---------- Available data

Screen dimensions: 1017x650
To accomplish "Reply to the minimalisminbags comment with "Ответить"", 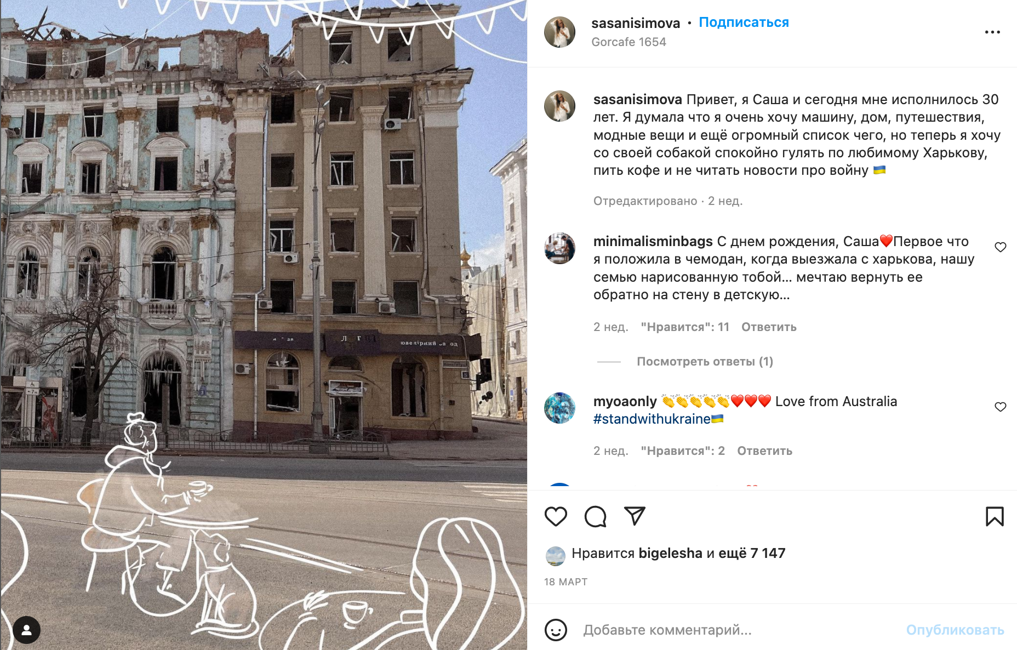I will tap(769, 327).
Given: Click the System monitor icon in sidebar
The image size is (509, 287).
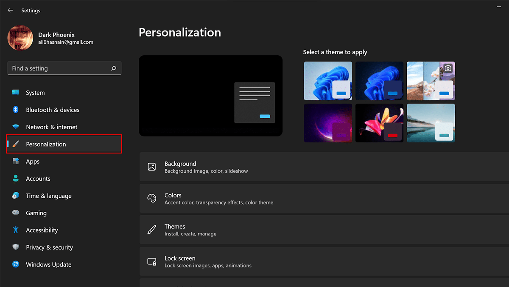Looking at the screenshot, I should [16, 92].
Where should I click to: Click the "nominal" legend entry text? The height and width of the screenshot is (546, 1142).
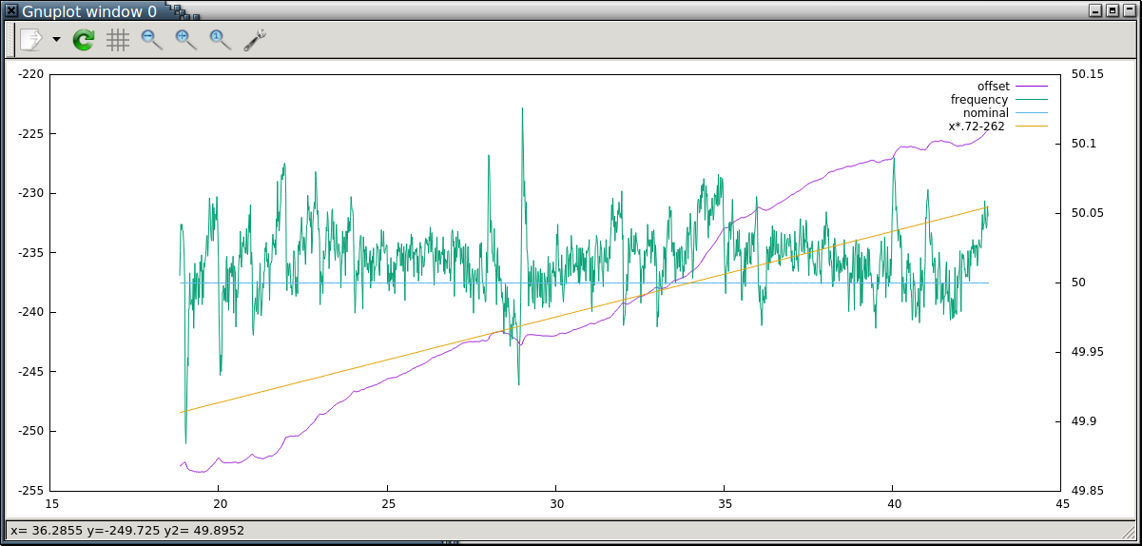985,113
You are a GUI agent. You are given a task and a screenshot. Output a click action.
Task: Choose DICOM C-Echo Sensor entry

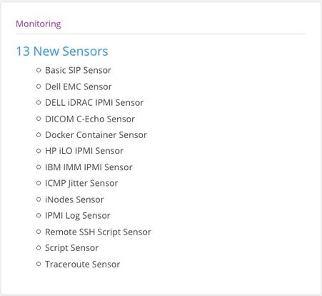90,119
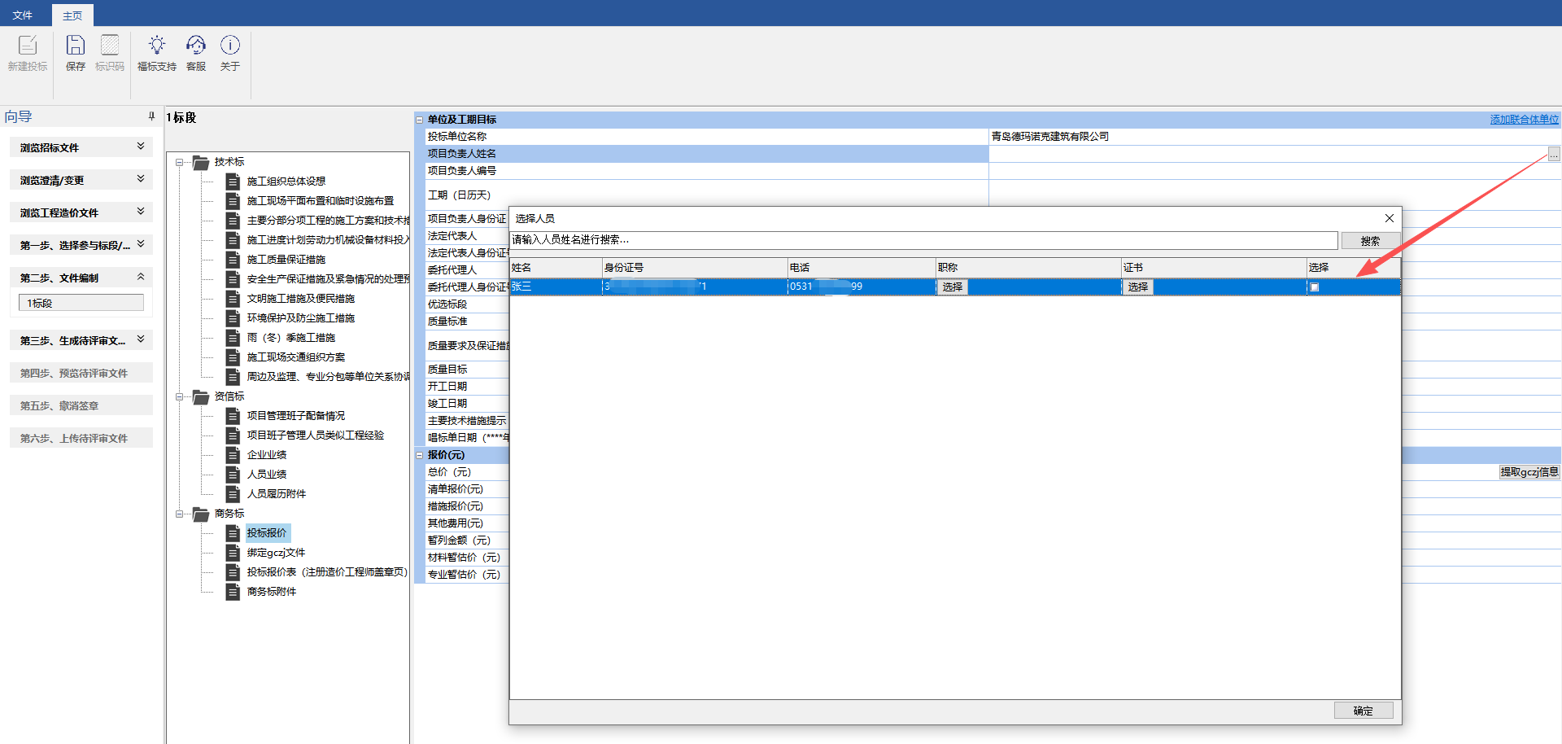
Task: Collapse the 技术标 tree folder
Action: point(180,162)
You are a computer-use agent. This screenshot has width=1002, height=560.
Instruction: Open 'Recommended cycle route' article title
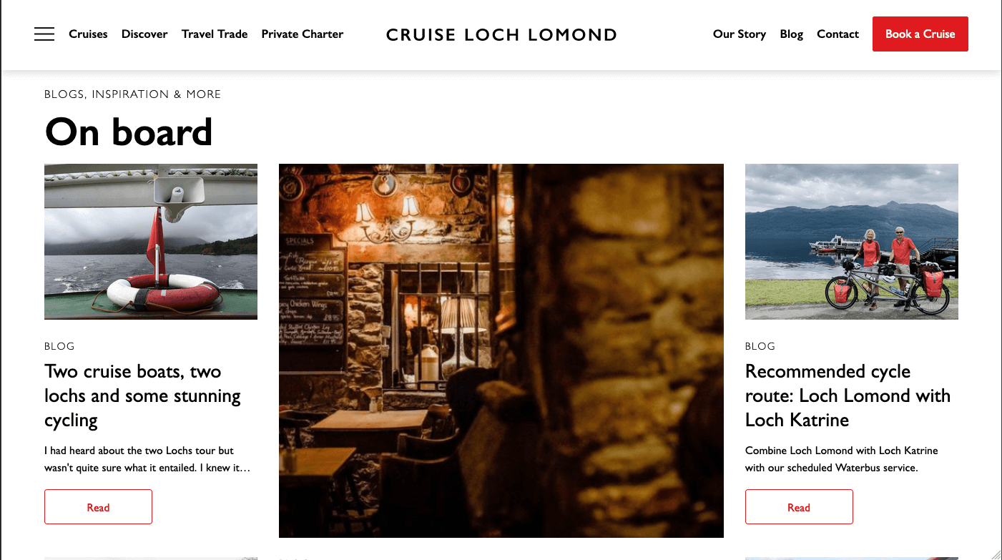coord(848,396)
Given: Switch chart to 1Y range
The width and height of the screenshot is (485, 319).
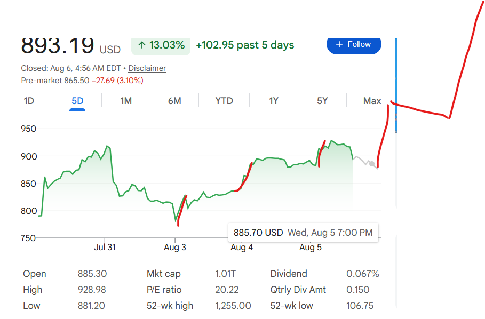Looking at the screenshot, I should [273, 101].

--------------------
---------- Available data

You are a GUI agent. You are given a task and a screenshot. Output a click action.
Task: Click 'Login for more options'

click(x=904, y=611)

--------------------
---------- Available data

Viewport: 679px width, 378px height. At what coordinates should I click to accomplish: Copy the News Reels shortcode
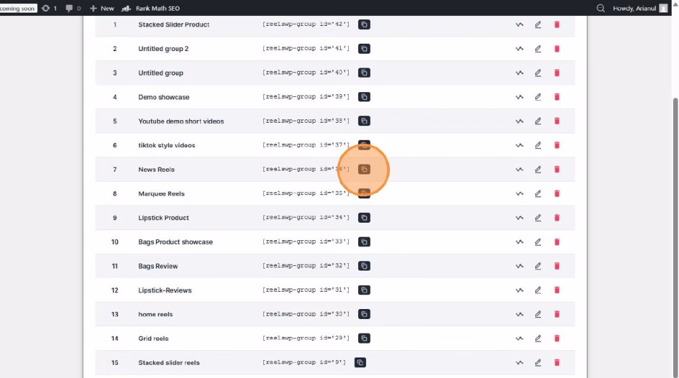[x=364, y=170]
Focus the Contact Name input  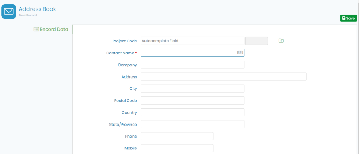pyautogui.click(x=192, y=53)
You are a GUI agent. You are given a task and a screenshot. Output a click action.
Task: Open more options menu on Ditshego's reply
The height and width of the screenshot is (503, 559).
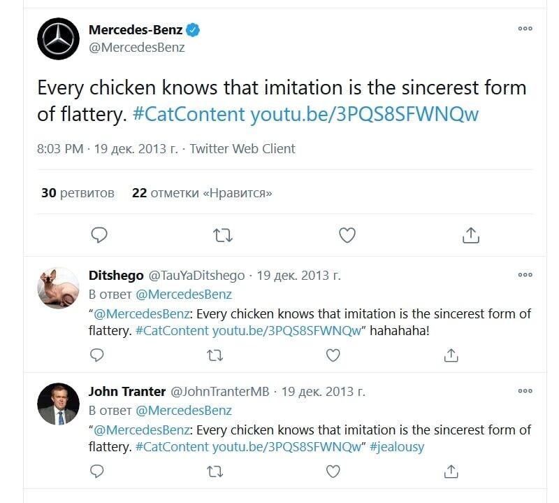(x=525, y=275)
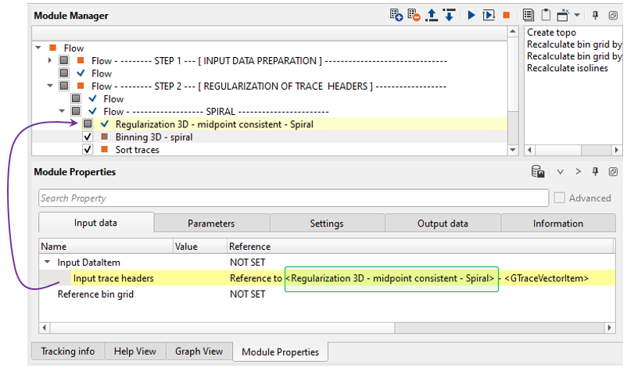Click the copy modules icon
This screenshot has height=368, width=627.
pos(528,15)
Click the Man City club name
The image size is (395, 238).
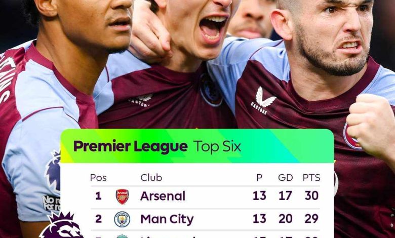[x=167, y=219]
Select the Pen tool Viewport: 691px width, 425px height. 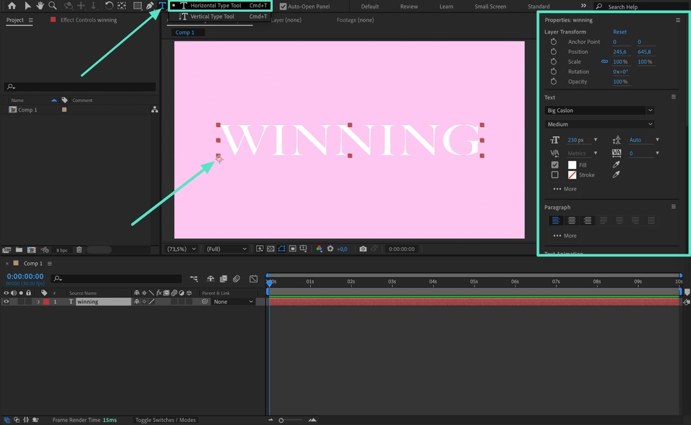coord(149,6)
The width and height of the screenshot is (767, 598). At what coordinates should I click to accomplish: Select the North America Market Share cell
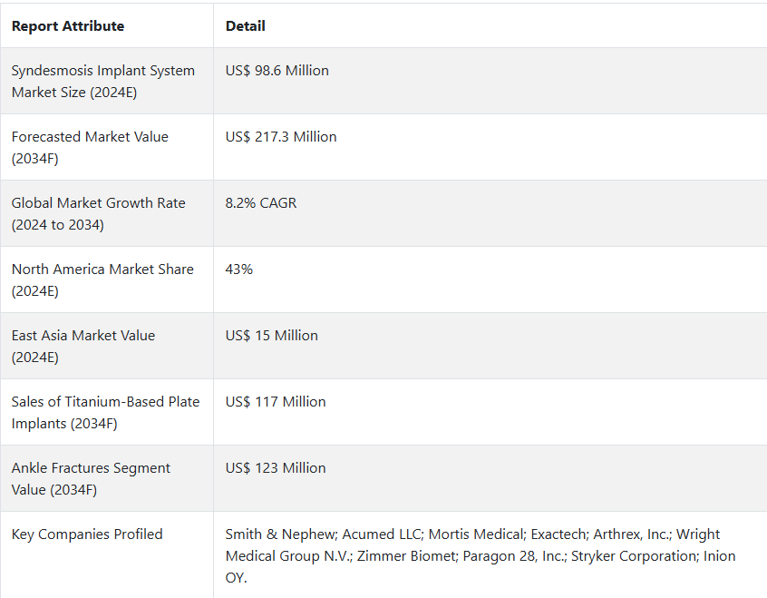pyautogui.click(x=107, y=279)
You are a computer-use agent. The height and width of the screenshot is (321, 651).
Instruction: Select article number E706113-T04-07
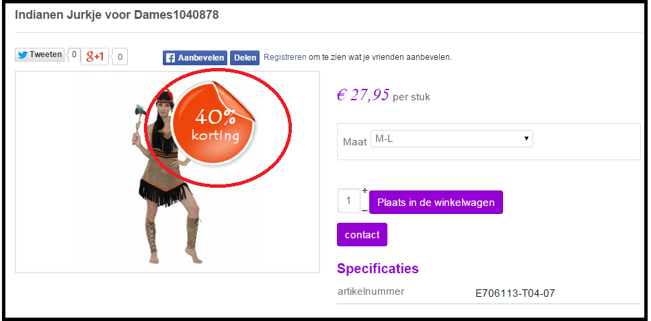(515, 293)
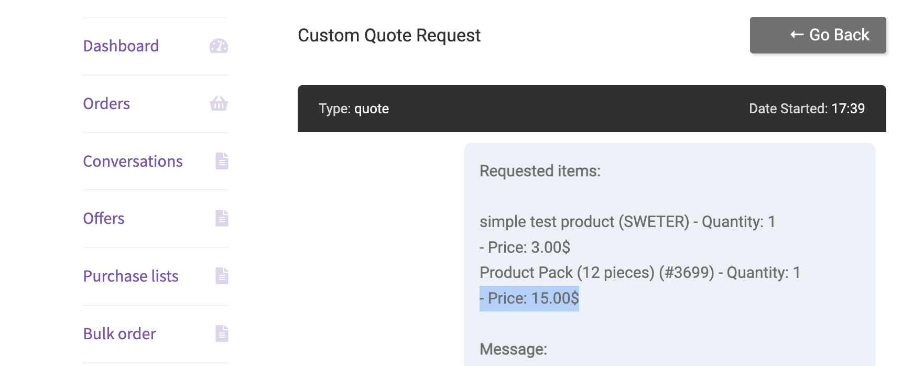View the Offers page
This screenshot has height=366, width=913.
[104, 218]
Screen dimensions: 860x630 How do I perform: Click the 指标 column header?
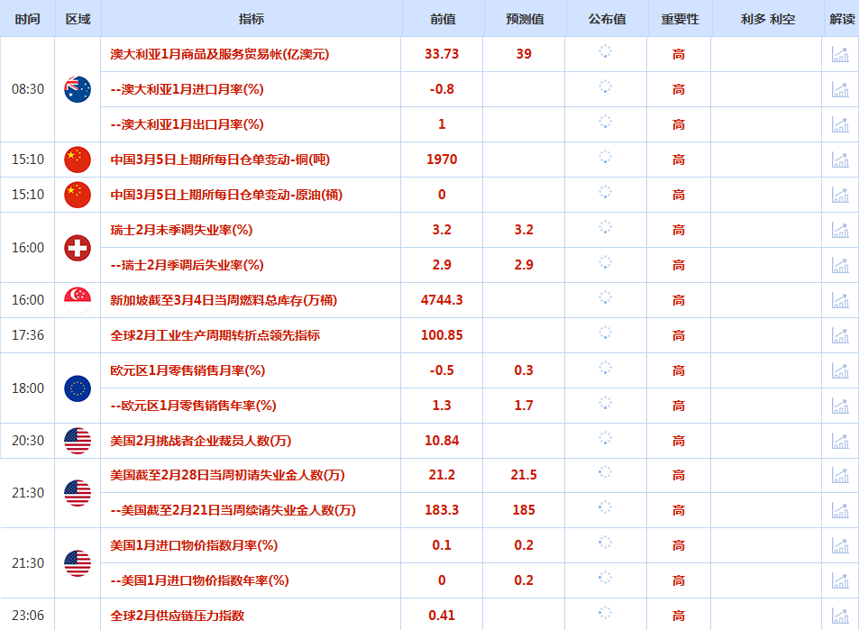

--------------------

Pull out every line of the records above that contains the word "article", matching case exactly.

=== Expected output ===
Instruction: Open 'Recommended cycle route' article title
Instruction: Select article number E706113-T04-07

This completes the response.